What you should do =
Transcribe all of the records precisely as they are presented.

Source information =
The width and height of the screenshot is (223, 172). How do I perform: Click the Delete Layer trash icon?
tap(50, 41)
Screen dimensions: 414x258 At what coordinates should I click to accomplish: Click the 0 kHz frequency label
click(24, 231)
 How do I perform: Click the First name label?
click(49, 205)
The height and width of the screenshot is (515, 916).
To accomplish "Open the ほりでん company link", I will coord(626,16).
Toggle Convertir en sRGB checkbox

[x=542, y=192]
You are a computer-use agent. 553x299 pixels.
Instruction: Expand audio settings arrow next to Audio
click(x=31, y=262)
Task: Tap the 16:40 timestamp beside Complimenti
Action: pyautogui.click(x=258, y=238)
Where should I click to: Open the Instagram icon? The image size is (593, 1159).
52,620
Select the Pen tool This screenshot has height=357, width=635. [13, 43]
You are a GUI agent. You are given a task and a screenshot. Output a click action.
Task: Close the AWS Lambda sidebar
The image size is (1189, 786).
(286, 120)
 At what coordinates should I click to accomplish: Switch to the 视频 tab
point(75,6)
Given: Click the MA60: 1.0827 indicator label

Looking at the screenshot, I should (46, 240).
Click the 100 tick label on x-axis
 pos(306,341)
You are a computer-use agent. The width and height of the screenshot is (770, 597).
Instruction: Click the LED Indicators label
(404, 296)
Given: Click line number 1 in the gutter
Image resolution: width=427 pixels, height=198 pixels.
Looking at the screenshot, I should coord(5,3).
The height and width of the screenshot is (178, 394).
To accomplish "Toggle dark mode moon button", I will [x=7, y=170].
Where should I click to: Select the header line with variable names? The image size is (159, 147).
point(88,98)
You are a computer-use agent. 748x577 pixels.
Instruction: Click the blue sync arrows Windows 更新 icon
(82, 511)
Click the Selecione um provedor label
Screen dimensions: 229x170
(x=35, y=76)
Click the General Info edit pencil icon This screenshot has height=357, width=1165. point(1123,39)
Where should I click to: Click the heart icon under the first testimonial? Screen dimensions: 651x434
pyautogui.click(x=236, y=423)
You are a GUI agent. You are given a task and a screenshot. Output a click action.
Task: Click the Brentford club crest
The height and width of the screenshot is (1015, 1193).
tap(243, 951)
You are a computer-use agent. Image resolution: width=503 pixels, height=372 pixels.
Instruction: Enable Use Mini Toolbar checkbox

Result =
The width and height of the screenshot is (223, 172). How do I perform: Click the Delete Layer trash icon?
tap(50, 41)
Screen dimensions: 414x258 At what coordinates should I click to accomplish: Click the 0 kHz frequency label
click(24, 231)
 How do I perform: Click the First name label?
click(49, 205)
The height and width of the screenshot is (515, 916).
To accomplish "Open the ほりでん company link", I will coord(626,16).
Toggle Convertir en sRGB checkbox

[x=542, y=192]
You are a computer-use agent. 553x299 pixels.
Instruction: Expand audio settings arrow next to Audio
click(x=31, y=262)
Task: Tap the 16:40 timestamp beside Complimenti
Action: pyautogui.click(x=258, y=238)
Where should I click to: Open the Instagram icon? The image size is (593, 1159).
52,620
Select the Pen tool This screenshot has height=357, width=635. [13, 43]
You are a GUI agent. You are given a task and a screenshot. Output a click action.
Task: Close the AWS Lambda sidebar
The image size is (1189, 786).
(286, 120)
 At what coordinates should I click to accomplish: Switch to the 视频 tab
point(75,6)
Given: Click the MA60: 1.0827 indicator label

Looking at the screenshot, I should (46, 240).
Click the 100 tick label on x-axis
 pos(306,341)
You are a computer-use agent. The width and height of the screenshot is (770, 597).
Instruction: Click the LED Indicators label
(404, 296)
Given: Click line number 1 in the gutter
Image resolution: width=427 pixels, height=198 pixels.
Looking at the screenshot, I should coord(5,3).
The height and width of the screenshot is (178, 394).
To accomplish "Toggle dark mode moon button", I will [x=7, y=170].
Where should I click to: Select the header line with variable names? The image size is (159, 147).
point(88,98)
You are a computer-use agent. 748x577 pixels.
Instruction: Click the blue sync arrows Windows 更新 icon
(82, 511)
Click the Selecione um provedor label
Screen dimensions: 229x170
(x=35, y=76)
Click the General Info edit pencil icon This screenshot has height=357, width=1165. point(1123,39)
Where should I click to: Click the heart icon under the first testimonial? Screen dimensions: 651x434
pyautogui.click(x=236, y=423)
You are a GUI agent. You are given a task and a screenshot. Output a click action.
Task: Click the Brentford club crest
The height and width of the screenshot is (1015, 1193).
tap(243, 951)
You are a computer-use agent. Image resolution: width=503 pixels, height=372 pixels.
Instruction: Enable Use Mini Toolbar checkbox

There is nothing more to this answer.